The Conservative Party made “well over” 5 million pounds selling private dinners with Cameron to the party’s biggest donors, in which they can pick up “key bits of information” by asking him questions, the Sunday Times cited Cruddas as saying.
He said that “premier league” donors prepared to give 250,000 pounds a year could lobby Cameron directly and their views would be “fed in” to the Downing Street policy unit. There was no point in “scratching around” with donations of 10,000 pounds, he said.
His claims were “utterly disgraceful,” Chief Secretary to the Treasury Danny Alexander, a member of the coalition government’s Liberal Democrat party, told the BBC’s Andrew Marr program yesterday. He said such behavior had “no place” in politics.
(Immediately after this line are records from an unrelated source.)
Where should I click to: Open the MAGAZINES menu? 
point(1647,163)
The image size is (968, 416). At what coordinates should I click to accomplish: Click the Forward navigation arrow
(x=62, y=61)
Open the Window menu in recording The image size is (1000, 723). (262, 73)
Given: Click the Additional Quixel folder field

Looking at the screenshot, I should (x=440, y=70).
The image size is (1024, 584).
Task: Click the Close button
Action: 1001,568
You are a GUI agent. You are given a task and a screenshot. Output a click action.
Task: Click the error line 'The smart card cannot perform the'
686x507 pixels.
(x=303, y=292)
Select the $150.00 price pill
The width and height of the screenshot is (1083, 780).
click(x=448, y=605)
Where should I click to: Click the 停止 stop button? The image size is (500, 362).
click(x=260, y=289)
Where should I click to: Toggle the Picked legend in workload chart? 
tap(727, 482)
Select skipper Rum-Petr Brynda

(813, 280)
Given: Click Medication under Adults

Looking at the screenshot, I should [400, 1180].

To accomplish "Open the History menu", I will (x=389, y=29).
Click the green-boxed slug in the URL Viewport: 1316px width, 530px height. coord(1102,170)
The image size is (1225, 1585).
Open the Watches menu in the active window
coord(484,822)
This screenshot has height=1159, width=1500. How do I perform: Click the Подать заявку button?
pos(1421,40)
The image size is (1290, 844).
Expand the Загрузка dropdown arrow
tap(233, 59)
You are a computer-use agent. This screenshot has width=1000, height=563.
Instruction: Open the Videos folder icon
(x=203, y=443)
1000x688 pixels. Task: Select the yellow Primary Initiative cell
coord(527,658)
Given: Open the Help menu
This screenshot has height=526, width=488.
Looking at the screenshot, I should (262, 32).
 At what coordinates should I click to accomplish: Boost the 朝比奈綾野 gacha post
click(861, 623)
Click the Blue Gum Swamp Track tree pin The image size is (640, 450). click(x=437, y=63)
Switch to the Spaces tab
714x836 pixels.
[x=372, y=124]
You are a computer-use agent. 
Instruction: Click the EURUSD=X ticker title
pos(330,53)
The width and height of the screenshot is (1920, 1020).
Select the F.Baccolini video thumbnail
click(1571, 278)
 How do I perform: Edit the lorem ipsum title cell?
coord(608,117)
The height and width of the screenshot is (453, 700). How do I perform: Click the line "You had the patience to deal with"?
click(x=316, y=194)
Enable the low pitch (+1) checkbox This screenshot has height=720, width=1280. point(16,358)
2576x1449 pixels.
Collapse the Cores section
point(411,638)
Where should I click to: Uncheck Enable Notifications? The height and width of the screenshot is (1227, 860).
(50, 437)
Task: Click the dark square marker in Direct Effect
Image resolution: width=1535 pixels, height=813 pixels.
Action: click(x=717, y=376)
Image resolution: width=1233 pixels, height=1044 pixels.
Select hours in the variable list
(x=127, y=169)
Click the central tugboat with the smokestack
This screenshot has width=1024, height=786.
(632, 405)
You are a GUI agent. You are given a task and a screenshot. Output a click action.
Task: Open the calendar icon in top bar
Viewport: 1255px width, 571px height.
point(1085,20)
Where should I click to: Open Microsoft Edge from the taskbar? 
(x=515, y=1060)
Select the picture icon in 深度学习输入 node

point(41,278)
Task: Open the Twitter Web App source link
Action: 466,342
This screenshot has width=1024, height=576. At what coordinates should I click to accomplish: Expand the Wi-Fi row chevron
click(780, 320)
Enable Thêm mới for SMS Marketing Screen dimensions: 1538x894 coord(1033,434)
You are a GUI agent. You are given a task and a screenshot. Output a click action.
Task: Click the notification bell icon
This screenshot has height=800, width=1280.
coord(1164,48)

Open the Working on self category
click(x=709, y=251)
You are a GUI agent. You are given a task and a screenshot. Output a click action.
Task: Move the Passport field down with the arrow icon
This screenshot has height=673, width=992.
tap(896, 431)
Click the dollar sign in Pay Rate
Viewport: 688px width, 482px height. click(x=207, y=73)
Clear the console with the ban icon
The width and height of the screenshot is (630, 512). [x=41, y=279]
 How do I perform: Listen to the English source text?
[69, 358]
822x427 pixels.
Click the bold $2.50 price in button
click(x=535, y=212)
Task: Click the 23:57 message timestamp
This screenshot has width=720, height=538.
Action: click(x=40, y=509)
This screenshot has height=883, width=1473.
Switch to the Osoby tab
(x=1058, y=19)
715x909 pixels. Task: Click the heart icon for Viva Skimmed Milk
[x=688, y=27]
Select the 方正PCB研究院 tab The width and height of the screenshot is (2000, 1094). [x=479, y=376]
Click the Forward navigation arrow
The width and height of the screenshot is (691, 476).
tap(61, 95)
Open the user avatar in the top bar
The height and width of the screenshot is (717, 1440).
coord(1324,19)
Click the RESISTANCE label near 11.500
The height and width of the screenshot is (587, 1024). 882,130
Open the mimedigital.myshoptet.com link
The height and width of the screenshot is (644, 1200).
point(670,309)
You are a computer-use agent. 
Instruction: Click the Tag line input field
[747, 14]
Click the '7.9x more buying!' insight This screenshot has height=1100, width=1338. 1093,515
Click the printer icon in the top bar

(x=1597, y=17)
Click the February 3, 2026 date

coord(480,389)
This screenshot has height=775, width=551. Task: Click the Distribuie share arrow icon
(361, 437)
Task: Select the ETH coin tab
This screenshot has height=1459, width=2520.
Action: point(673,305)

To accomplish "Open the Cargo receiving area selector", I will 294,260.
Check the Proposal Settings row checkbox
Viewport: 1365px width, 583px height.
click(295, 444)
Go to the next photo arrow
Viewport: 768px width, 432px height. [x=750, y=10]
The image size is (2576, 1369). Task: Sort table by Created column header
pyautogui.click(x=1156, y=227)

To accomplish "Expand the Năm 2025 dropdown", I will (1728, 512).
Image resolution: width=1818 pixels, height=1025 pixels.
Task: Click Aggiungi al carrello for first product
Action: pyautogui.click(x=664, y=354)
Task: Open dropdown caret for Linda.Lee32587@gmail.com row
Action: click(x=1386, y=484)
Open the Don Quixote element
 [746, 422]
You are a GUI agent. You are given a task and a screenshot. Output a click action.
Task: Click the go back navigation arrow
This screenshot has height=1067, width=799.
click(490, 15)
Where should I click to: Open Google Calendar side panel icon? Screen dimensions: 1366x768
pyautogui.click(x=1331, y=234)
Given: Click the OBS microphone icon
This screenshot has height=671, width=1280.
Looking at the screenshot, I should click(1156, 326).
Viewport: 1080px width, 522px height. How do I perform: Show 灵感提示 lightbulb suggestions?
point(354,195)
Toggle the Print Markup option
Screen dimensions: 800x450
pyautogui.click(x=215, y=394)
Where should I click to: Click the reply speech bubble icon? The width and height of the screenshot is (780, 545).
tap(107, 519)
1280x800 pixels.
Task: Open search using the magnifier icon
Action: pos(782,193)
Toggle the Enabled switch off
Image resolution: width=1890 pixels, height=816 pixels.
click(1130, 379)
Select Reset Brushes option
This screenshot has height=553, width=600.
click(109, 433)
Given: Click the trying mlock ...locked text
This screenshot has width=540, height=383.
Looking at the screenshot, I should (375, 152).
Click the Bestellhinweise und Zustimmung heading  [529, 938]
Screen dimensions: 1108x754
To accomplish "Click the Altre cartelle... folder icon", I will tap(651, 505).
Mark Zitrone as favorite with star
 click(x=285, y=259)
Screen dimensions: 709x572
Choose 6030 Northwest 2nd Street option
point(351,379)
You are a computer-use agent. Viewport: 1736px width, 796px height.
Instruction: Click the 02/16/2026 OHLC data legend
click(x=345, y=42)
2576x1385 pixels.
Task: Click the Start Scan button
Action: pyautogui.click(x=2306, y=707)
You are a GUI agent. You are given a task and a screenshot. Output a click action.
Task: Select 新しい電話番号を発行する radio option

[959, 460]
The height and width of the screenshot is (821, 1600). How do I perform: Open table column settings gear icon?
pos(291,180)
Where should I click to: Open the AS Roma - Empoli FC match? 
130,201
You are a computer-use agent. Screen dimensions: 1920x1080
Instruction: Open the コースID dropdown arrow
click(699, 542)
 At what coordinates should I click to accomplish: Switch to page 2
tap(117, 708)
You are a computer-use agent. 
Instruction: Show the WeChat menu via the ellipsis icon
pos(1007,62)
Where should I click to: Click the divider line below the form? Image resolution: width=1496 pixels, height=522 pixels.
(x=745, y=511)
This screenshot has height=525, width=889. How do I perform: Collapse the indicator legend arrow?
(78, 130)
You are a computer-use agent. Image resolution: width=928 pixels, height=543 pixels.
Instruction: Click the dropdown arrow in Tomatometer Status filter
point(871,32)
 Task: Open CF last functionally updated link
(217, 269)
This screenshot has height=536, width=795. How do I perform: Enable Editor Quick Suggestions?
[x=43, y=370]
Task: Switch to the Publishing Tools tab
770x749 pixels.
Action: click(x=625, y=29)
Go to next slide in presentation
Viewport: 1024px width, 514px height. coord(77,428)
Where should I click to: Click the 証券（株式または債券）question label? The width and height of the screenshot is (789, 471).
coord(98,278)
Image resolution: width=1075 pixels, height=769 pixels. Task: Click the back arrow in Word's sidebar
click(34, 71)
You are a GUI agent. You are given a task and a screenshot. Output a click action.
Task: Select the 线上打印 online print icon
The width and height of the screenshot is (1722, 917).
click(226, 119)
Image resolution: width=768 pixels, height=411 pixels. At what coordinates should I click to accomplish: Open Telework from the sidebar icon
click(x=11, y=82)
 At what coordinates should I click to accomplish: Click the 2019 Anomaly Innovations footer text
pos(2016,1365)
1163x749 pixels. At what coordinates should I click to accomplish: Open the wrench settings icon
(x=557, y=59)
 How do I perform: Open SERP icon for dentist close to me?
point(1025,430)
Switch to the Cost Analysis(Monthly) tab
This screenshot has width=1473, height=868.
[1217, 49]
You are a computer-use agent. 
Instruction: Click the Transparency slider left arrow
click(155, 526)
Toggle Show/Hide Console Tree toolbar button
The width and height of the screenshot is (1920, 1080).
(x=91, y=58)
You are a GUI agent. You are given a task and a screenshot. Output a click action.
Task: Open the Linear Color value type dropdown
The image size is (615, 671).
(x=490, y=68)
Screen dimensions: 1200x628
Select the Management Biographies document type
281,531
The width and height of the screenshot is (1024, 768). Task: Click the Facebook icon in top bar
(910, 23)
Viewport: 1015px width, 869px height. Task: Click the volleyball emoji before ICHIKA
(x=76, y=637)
Alexander said the incident should prompt fresh efforts to reform the party funding system.
There is a “perception that people who make large donations, be they wealthy people from the City or trade unions, have influence,” he said. “They should not have that influence, nor the perception of that influence.”
The Conservative Party said that donations “do not buy government policy” and that it will “urgently investigate” any evidence to the contrary, according to an e-mailed statement.
In his resignation statement, Cruddas, founder of CMC Markets Plc, described his comments as “bluster” and said there was “no question” of donors gaining undue access to senior figures.
“Clearly there is no question of donors being able to influence policy or gain undue access to politicians,” Cruddas said. “It was categorically not the case that I could offer, or that David Cameron would consider, any access as a result of a donation.”
Cruddas will be replaced as the party’s co-treasurer by Stanley Fink, a Conservative e-mailed statement said.